## [Problem]
The full set of entries below must be returned exactly as shown.

+-------+

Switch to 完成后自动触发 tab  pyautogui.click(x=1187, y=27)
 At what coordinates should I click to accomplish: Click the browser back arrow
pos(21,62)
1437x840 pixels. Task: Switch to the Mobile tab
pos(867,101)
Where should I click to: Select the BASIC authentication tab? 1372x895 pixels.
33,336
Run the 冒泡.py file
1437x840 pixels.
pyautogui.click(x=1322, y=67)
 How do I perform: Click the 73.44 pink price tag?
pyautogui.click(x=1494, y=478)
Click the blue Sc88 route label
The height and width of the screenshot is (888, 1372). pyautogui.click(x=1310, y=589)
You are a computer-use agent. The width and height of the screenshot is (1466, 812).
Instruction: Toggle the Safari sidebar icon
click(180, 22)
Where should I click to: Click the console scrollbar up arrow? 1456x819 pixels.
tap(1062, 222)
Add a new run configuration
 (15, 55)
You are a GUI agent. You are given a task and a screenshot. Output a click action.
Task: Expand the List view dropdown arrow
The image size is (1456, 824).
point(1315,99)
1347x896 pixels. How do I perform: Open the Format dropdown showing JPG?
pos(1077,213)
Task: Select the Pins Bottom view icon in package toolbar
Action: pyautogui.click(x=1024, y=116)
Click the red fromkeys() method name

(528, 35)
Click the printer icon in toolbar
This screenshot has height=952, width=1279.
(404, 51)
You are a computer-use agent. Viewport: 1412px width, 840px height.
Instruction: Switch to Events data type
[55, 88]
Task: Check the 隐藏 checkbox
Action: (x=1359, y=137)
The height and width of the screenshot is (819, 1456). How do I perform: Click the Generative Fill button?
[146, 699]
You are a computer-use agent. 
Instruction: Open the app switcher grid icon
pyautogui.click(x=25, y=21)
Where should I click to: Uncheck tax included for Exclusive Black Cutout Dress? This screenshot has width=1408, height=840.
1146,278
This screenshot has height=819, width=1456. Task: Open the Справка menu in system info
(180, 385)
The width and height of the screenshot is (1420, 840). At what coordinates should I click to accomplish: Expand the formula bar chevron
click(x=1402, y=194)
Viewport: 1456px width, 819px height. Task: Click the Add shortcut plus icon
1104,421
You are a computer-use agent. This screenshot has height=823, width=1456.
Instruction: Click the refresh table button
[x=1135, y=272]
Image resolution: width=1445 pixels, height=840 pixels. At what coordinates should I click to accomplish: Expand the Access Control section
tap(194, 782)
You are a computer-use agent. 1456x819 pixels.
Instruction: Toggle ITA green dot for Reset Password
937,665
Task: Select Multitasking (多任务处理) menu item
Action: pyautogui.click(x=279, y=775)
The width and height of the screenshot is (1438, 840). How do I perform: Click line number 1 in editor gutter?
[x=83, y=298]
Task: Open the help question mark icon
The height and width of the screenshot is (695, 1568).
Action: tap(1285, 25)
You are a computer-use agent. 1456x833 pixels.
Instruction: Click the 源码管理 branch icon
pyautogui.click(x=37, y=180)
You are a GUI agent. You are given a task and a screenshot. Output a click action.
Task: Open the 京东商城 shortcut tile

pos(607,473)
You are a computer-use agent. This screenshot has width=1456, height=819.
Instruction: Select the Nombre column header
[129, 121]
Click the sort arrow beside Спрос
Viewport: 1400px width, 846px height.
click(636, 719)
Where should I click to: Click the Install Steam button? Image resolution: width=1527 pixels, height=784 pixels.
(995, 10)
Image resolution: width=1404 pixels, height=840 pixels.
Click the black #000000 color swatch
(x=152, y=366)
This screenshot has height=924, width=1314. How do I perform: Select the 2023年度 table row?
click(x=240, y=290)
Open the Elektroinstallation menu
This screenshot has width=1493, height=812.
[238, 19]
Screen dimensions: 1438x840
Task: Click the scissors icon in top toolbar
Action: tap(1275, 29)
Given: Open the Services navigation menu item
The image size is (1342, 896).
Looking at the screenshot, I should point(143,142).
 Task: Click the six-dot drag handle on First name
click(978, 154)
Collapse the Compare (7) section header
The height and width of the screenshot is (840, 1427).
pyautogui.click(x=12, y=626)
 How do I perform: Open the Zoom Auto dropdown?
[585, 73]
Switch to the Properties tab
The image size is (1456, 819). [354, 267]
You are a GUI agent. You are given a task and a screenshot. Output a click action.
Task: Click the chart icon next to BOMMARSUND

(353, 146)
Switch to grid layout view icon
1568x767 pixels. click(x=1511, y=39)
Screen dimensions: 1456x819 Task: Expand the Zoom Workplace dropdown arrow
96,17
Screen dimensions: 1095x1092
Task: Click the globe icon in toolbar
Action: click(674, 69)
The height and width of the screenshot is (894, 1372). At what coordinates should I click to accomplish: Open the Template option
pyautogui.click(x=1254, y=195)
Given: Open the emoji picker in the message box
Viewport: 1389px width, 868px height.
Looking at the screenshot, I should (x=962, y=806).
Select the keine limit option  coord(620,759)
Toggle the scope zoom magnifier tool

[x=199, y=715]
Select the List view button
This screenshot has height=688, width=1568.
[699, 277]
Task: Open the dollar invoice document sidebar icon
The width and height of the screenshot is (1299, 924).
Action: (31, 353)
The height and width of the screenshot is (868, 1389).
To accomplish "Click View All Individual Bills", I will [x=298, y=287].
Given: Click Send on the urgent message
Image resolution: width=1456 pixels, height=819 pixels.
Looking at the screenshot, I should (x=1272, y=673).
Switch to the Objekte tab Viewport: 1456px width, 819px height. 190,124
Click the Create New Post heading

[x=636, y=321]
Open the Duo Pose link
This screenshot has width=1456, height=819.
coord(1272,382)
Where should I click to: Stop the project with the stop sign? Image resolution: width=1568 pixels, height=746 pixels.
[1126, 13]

+-------+

## [Response to this task]
Switch to 完成后自动触发 tab  pyautogui.click(x=1187, y=27)
 At what coordinates should I click to accomplish: Click the browser back arrow
pos(21,62)
1437x840 pixels. Task: Switch to the Mobile tab
pos(867,101)
Where should I click to: Select the BASIC authentication tab? 1372x895 pixels.
33,336
Run the 冒泡.py file
1437x840 pixels.
pyautogui.click(x=1322, y=67)
 How do I perform: Click the 73.44 pink price tag?
pyautogui.click(x=1494, y=478)
Click the blue Sc88 route label
The height and width of the screenshot is (888, 1372). pyautogui.click(x=1310, y=589)
You are a computer-use agent. The width and height of the screenshot is (1466, 812).
Instruction: Toggle the Safari sidebar icon
click(180, 22)
Where should I click to: Click the console scrollbar up arrow? 1456x819 pixels.
tap(1062, 222)
Add a new run configuration
 (15, 55)
You are a GUI agent. You are given a task and a screenshot. Output a click action.
Task: Expand the List view dropdown arrow
The image size is (1456, 824).
point(1315,99)
1347x896 pixels. How do I perform: Open the Format dropdown showing JPG?
pos(1077,213)
Task: Select the Pins Bottom view icon in package toolbar
Action: pyautogui.click(x=1024, y=116)
Click the red fromkeys() method name

(528, 35)
Click the printer icon in toolbar
This screenshot has height=952, width=1279.
(404, 51)
You are a computer-use agent. Viewport: 1412px width, 840px height.
Instruction: Switch to Events data type
[55, 88]
Task: Check the 隐藏 checkbox
Action: (x=1359, y=137)
The height and width of the screenshot is (819, 1456). How do I perform: Click the Generative Fill button?
[146, 699]
You are a computer-use agent. 
Instruction: Open the app switcher grid icon
pyautogui.click(x=25, y=21)
Where should I click to: Uncheck tax included for Exclusive Black Cutout Dress? This screenshot has width=1408, height=840.
1146,278
This screenshot has height=819, width=1456. Task: Open the Справка menu in system info
(180, 385)
The width and height of the screenshot is (1420, 840). At what coordinates should I click to accomplish: Expand the formula bar chevron
click(x=1402, y=194)
Viewport: 1456px width, 819px height. Task: Click the Add shortcut plus icon
1104,421
You are a computer-use agent. This screenshot has height=823, width=1456.
Instruction: Click the refresh table button
[x=1135, y=272]
Image resolution: width=1445 pixels, height=840 pixels. At what coordinates should I click to accomplish: Expand the Access Control section
tap(194, 782)
You are a computer-use agent. 1456x819 pixels.
Instruction: Toggle ITA green dot for Reset Password
937,665
Task: Select Multitasking (多任务处理) menu item
Action: pyautogui.click(x=279, y=775)
The width and height of the screenshot is (1438, 840). How do I perform: Click line number 1 in editor gutter?
[x=83, y=298]
Task: Open the help question mark icon
The height and width of the screenshot is (695, 1568).
Action: tap(1285, 25)
You are a computer-use agent. 1456x833 pixels.
Instruction: Click the 源码管理 branch icon
pyautogui.click(x=37, y=180)
You are a GUI agent. You are given a task and a screenshot. Output a click action.
Task: Open the 京东商城 shortcut tile

pos(607,473)
You are a computer-use agent. This screenshot has width=1456, height=819.
Instruction: Select the Nombre column header
[129, 121]
Click the sort arrow beside Спрос
Viewport: 1400px width, 846px height.
click(636, 719)
Where should I click to: Click the Install Steam button? Image resolution: width=1527 pixels, height=784 pixels.
(995, 10)
Image resolution: width=1404 pixels, height=840 pixels.
Click the black #000000 color swatch
(x=152, y=366)
This screenshot has height=924, width=1314. How do I perform: Select the 2023年度 table row?
click(x=240, y=290)
Open the Elektroinstallation menu
This screenshot has width=1493, height=812.
[238, 19]
Screen dimensions: 1438x840
Task: Click the scissors icon in top toolbar
Action: tap(1275, 29)
Given: Open the Services navigation menu item
The image size is (1342, 896).
Looking at the screenshot, I should point(143,142).
 Task: Click the six-dot drag handle on First name
click(978, 154)
Collapse the Compare (7) section header
The height and width of the screenshot is (840, 1427).
pyautogui.click(x=12, y=626)
 How do I perform: Open the Zoom Auto dropdown?
[585, 73]
Switch to the Properties tab
The image size is (1456, 819). [354, 267]
You are a GUI agent. You are given a task and a screenshot. Output a click action.
Task: Click the chart icon next to BOMMARSUND

(353, 146)
Switch to grid layout view icon
1568x767 pixels. click(x=1511, y=39)
Screen dimensions: 1456x819 Task: Expand the Zoom Workplace dropdown arrow
96,17
Screen dimensions: 1095x1092
Task: Click the globe icon in toolbar
Action: click(674, 69)
The height and width of the screenshot is (894, 1372). At what coordinates should I click to accomplish: Open the Template option
pyautogui.click(x=1254, y=195)
Given: Open the emoji picker in the message box
Viewport: 1389px width, 868px height.
Looking at the screenshot, I should (x=962, y=806).
Select the keine limit option  coord(620,759)
Toggle the scope zoom magnifier tool

[x=199, y=715]
Select the List view button
This screenshot has height=688, width=1568.
[699, 277]
Task: Open the dollar invoice document sidebar icon
The width and height of the screenshot is (1299, 924).
Action: (31, 353)
The height and width of the screenshot is (868, 1389).
To accomplish "Click View All Individual Bills", I will [x=298, y=287].
Given: Click Send on the urgent message
Image resolution: width=1456 pixels, height=819 pixels.
Looking at the screenshot, I should (x=1272, y=673).
Switch to the Objekte tab Viewport: 1456px width, 819px height. 190,124
Click the Create New Post heading

[x=636, y=321]
Open the Duo Pose link
This screenshot has width=1456, height=819.
coord(1272,382)
Where should I click to: Stop the project with the stop sign? Image resolution: width=1568 pixels, height=746 pixels.
[1126, 13]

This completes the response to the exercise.